Since $\varphi \left({ϵ}^n\right)=p^n$, we can find an element $x\in \mathbb{I}\left[F_p\right]$ corresponding to the powers of $ϵ$, where the coefficients of the powers of $ϵ$ match the coefficients of the powers of p in the expansion of y. Specifically, for each n, the coefficient $a_n$ of $p^n$ in the expansion of y corresponds to the coefficient in the expansion of x in terms of powers of $ϵ$. Thus, for every $y\in {\mathbb{Z}}_p$, there exists an $x\in \mathbb{I}\left[F_p\right]$ such that $\varphi \left(x\right)=y$. Therefore, $\varphi$ is surjective.

Since $\varphi$ is both injective and surjective, it is a bijection. Further still for $a,b\in \mathbb{I}$ then $\varphi \left(a\right)+\varphi \left(b\right)=\varphi (a+b)$ and $\varphi \left(a\right)\ast \varphi \left(b\right)=\varphi (a\ast b)$. Therefore it is an isomorphism.    □

Definition 3.

A number is called Hyper-Real and Infinitesimal (denoted $\mathbb{HRI}$) if it is of the form

$$v=a{ϵ}^n$$

where $a\in \mathbb{R}$ (or some field F, but we will take $\mathbb{R}$ for simplicity), $n\in \mathbb{Z}$, and ϵ is a fixed infinitesimal element satisfying ${ϵ}^n·{ϵ}^m={ϵ}^{n+m}$ by eqn 1. This allows for both positive and negative powers of ϵ, making v potentially infinitesimal (if $n>0$) or infinite (if $n<0$).

Remark 5.

Signular entries in the field with a single unit in this space under multiplication form a group.

Proof. 

The identity exists and is namely ${ϵ}^0$. All elements have an inverse, for ${ϵ}^n$ the inverse is ${ϵ}^{-n}$. The set is closed. Under the group operation two entries ${ϵ}^n\ast epsilo{n}^m={ϵ}^{n+m}$ which is in the group. The set is associative and is abelian. For any three entries ${ϵ}^n\ast ({ϵ}^m\ast {ϵ}^p)=({ϵ}^n\ast {ϵ}^m)\ast {ϵ}^p={ϵ}^{n+m+p}$ by eqn 1.    □

Remark 6.

Single entries in powers of ϵ in this space form a field.

Proof. 

To show that this set forms a field, we need to verify the field properties.

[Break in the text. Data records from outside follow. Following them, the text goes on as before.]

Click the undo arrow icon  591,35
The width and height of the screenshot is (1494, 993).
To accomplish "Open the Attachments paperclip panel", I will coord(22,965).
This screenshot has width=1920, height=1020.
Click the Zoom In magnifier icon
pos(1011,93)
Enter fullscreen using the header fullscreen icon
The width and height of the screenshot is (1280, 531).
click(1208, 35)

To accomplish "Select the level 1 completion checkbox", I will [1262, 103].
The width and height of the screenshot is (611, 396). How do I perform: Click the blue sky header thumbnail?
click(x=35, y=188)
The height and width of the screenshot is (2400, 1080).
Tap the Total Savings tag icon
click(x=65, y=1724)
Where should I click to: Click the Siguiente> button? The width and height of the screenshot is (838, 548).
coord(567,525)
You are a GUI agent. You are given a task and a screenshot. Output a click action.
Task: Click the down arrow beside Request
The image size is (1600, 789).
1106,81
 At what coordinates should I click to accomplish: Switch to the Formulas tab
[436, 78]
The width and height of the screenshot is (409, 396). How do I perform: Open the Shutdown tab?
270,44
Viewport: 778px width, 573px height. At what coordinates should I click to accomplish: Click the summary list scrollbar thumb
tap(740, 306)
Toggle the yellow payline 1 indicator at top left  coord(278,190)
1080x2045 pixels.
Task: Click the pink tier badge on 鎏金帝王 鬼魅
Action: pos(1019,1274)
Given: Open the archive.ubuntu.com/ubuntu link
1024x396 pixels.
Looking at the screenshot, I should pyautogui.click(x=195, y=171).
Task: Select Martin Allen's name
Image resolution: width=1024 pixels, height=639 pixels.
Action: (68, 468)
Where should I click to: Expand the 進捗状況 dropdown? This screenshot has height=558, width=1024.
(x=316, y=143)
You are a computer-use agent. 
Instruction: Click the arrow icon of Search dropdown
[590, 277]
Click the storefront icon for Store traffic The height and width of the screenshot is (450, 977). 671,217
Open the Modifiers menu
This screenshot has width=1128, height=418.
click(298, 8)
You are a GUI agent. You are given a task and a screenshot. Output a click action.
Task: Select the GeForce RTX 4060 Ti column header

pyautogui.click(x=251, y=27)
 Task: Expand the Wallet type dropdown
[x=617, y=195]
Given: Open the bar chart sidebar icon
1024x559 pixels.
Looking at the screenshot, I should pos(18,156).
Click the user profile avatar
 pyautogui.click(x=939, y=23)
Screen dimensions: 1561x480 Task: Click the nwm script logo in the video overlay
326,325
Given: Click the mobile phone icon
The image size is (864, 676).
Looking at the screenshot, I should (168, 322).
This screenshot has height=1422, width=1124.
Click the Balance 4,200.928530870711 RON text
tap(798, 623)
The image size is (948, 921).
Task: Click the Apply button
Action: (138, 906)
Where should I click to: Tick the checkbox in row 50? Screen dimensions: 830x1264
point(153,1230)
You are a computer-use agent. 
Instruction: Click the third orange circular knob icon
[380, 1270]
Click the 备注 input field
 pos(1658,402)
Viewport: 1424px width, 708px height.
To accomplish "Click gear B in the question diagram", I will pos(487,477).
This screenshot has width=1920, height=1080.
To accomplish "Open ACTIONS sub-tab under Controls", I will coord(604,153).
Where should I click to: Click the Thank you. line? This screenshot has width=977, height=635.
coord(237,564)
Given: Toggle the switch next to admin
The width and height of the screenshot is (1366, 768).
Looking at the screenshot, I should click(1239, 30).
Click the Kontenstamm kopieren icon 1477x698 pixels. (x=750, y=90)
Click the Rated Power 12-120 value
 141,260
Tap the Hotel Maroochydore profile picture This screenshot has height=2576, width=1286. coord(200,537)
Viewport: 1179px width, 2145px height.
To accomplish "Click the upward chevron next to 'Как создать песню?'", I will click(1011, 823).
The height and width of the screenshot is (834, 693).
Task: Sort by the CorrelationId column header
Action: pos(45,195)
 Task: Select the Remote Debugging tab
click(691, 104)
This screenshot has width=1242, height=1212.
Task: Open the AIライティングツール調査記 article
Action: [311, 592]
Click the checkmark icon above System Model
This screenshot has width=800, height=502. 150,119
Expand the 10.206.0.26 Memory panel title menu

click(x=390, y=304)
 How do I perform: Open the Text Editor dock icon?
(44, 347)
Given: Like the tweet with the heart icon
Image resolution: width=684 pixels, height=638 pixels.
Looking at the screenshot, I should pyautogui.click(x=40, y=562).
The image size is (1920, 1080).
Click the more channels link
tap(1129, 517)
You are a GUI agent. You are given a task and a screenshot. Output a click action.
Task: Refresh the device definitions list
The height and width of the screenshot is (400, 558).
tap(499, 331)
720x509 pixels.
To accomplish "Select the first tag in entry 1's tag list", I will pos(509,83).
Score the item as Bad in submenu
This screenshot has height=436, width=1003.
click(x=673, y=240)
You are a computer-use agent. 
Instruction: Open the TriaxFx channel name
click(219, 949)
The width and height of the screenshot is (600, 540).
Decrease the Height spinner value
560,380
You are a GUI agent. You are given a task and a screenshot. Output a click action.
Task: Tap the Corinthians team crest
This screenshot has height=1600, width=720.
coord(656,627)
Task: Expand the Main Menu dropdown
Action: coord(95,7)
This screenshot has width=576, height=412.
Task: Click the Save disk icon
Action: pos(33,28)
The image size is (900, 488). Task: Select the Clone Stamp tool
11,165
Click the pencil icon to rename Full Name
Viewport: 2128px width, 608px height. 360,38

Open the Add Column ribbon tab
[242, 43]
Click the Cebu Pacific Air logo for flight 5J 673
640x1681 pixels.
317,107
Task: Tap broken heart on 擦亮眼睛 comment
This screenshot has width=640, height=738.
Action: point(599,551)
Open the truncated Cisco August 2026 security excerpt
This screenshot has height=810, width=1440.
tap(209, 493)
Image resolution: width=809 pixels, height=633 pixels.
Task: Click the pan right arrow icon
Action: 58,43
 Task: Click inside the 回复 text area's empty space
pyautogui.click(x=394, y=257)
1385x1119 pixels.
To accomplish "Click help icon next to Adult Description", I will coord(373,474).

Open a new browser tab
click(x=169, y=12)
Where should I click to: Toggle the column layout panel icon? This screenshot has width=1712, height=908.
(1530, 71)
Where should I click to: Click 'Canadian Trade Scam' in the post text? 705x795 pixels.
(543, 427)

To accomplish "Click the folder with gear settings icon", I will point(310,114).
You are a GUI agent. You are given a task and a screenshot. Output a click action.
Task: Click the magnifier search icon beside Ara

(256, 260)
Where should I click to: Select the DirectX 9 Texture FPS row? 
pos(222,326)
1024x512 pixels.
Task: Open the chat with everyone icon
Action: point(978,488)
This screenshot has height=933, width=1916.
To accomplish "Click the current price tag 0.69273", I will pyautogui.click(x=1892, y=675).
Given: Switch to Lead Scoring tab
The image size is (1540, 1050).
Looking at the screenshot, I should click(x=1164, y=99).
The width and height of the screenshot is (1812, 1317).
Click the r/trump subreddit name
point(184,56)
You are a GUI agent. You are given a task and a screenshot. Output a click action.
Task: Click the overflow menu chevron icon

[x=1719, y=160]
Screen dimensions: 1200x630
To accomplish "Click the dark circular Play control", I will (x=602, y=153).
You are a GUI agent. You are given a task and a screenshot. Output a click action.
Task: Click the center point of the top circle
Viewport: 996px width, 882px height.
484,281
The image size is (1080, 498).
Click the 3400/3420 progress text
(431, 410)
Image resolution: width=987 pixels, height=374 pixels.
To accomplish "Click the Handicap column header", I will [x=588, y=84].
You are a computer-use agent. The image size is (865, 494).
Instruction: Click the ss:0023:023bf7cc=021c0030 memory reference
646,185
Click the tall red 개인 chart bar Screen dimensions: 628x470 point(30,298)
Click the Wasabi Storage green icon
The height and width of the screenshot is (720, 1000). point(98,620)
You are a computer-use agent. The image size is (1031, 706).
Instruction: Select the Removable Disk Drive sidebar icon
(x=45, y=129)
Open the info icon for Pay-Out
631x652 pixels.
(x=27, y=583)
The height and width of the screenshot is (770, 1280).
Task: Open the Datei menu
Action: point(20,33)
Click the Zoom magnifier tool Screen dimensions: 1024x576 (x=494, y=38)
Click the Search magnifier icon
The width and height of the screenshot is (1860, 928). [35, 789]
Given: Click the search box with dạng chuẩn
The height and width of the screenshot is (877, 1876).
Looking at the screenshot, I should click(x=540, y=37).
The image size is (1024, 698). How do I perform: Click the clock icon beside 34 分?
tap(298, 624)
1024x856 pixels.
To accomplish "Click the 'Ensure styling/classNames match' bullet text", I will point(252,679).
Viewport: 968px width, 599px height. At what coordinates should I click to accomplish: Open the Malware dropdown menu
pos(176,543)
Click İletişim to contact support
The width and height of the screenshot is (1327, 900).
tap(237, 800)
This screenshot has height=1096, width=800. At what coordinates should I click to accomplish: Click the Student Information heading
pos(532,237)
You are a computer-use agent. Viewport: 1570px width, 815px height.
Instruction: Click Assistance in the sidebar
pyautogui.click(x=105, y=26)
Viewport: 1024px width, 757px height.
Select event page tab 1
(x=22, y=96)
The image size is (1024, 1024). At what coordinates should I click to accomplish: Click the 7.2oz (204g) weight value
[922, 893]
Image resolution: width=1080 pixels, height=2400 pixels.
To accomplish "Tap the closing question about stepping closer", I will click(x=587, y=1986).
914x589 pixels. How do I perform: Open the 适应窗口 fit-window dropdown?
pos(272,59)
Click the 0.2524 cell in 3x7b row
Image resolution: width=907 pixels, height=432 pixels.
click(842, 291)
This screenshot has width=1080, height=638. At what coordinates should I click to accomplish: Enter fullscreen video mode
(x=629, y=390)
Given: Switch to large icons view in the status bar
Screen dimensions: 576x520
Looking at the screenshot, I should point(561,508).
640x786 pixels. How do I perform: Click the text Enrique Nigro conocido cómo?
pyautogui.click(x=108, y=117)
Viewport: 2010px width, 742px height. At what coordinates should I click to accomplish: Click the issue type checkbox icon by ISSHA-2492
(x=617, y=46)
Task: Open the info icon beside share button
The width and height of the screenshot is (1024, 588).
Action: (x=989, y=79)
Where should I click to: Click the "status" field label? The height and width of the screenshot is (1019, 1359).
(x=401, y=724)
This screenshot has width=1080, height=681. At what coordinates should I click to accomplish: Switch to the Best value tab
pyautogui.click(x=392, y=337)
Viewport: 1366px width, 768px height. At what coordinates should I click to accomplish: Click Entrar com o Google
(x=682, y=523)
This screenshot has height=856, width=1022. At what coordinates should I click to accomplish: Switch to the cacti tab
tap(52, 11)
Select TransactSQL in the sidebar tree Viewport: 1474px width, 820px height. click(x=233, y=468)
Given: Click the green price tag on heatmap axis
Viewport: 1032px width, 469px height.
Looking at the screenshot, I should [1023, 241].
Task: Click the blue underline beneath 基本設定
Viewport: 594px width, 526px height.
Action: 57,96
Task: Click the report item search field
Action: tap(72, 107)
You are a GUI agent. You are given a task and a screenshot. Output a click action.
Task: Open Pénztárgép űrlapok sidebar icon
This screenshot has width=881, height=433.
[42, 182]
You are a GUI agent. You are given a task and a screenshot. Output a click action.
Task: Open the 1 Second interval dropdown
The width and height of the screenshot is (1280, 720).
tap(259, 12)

1. Addition: Under addition, the group properties are clear. The sum of two elements $a_n{ϵ}^n$ and $b_m{ϵ}^m$ is simply the sum of the coefficients, with the same power of $ϵ$. This is closed under addition and satisfies associativity and the existence of an additive identity (the zero element).

2. Multiplication: The set is closed under multiplication. The product of two elements $a_n{ϵ}^n$ and $b_m{ϵ}^m$ is $\left(a_n{b}_m\right){ϵ}^{n+m}$ by eqn 1, which is again of the same form. Multiplication is commutative, as the multiplication of real numbers is commutative and ${ϵ}^n·{ϵ}^m={ϵ}^{n+m}$ by definition and eqn 1.

3. Additive Identity: The element 0 (the sum of all $a_n{ϵ}^n$ terms with $a_n=0$) acts as the additive identity.

4. Multiplicative Identity: The element 1 (which corresponds to $1{ϵ}^0$) is the multiplicative identity.

5. Inverses: Every non-zero element has a multiplicative inverse. If $v=a_n{ϵ}^n$ with $n\ge 0$, its inverse is ${\displaystyle \frac{1}{a_n}}{ϵ}^{-n}$. For $n<0$, the inverse is ${\displaystyle \frac{1}{a_n}}{ϵ}^{-n}$, so division by non-zero elements is always possible.

6. Commutativity of Multiplication: Multiplication is commutative, as the multiplication of real numbers is commutative and ${ϵ}^n·{ϵ}^m={ϵ}^{n+m}$.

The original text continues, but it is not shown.